Flat pavement gives you the baseline numbers above, but adding incline changes the math quickly. Each 1% increase in grade adds roughly 12% more calories burned compared to walking on flat ground. So if you’re on a treadmill set to a 5% incline, or walking up a moderate hill, you could be burning 50 to 60% more than the flat-ground estimates. A 155-pound person who would normally burn 212 calories in 40 minutes of brisk walking on flat ground could burn closer to 320 calories on a steady uphill route.

The surface underfoot matters too. Walking on sand, thick grass, or uneven trails forces your muscles to work harder because the ground gives way beneath your feet. Research from the University of Liverpool found that softer, more “compliant” surfaces cause longer strides and increase the workload on hip and knee muscles. You won’t find a clean percentage for every surface, but expect a noticeable increase in effort and calorie burn on a beach or soft trail compared to a sidewalk.

Walking vs. Running for the Same Time

Running burns roughly double the calories of walking over the same time period. If a 40-minute brisk walk burns around 210 calories for a 155-pound person, a 40-minute moderate jog would burn closer to 400 to 450. The tradeoff is impact on your joints, recovery time, and sustainability. Many people can walk for 40 minutes daily without any issue, while running that frequently takes more conditioning.

There’s one interesting exception: power walking at 4.5 mph burns the same calories per hour as jogging at 4.5 mph. At that speed, walking actually becomes less mechanically efficient than running, so your body works harder to maintain the walking gait. If you can sustain that pace, you get a running-level calorie burn with lower impact.

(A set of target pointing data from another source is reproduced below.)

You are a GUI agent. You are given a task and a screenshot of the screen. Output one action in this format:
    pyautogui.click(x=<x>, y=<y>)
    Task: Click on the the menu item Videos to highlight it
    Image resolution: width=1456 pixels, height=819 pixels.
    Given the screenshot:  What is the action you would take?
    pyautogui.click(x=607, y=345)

Practical Ways to Burn More

If your goal is to increase calorie burn without walking longer, speed is the most effective lever. Going from a moderate 3.0 mph to a brisk 3.5 mph adds about 20% more calories. Pushing to 4.0 mph or above adds significantly more, though it takes some practice to walk that fast comfortably.

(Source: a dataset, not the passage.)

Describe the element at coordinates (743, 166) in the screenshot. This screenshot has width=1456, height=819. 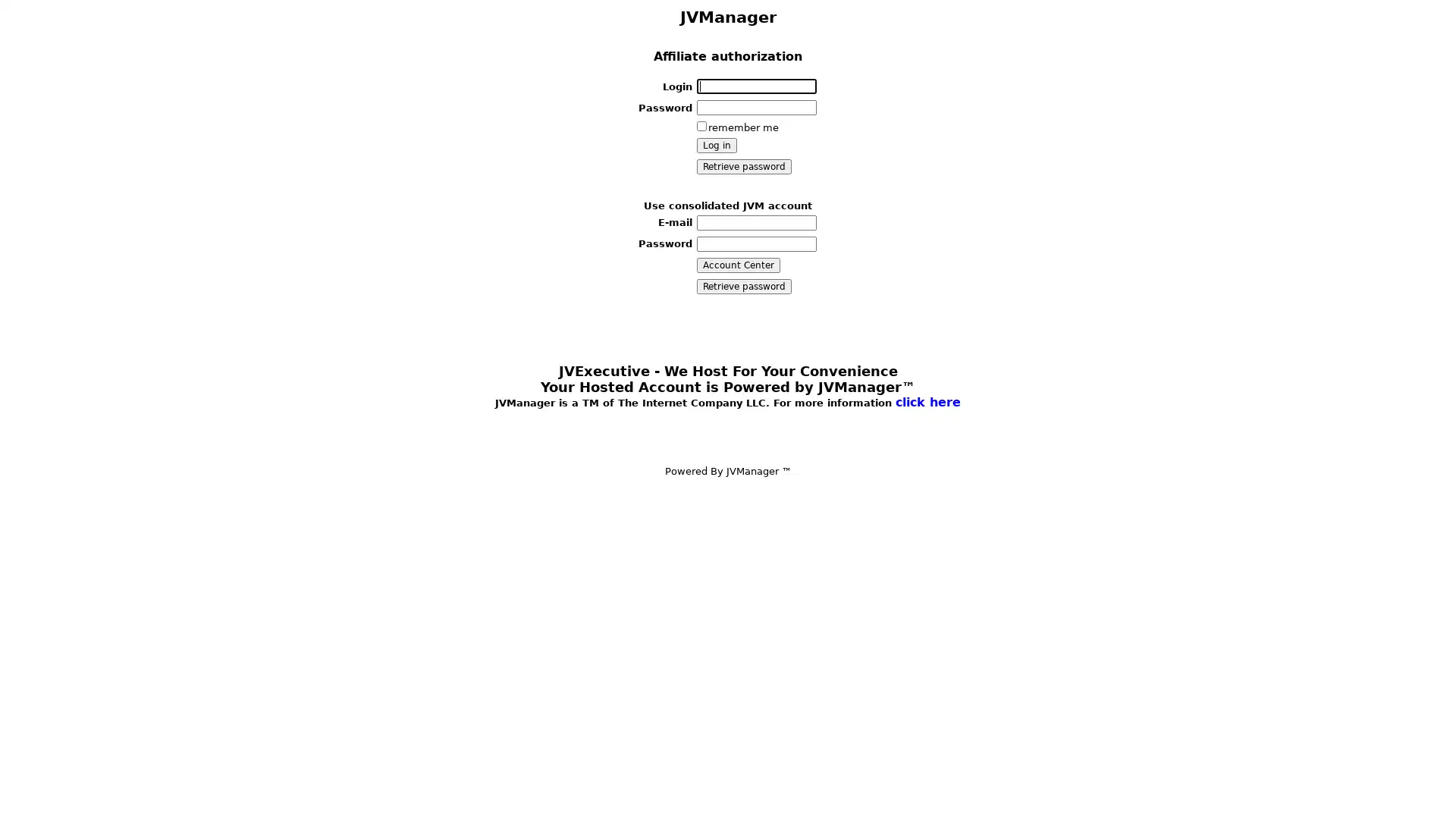
I see `Retrieve password` at that location.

Adding hills or using a treadmill incline is the next best option. Even a modest 3% grade, barely noticeable visually, would add roughly 36% more calorie burn based on the 12%-per-percent-grade estimate. Combining a brisk pace with a moderate incline is one of the most efficient ways to get a higher-intensity workout from walking alone.

Carrying extra weight, whether in a backpack or a weighted vest, also increases energy expenditure because your body has to move more mass with every step. Walking on soft sand, trails with roots and rocks, or grass all demand more stabilization from your legs and core, quietly increasing your calorie burn without any change in speed or distance.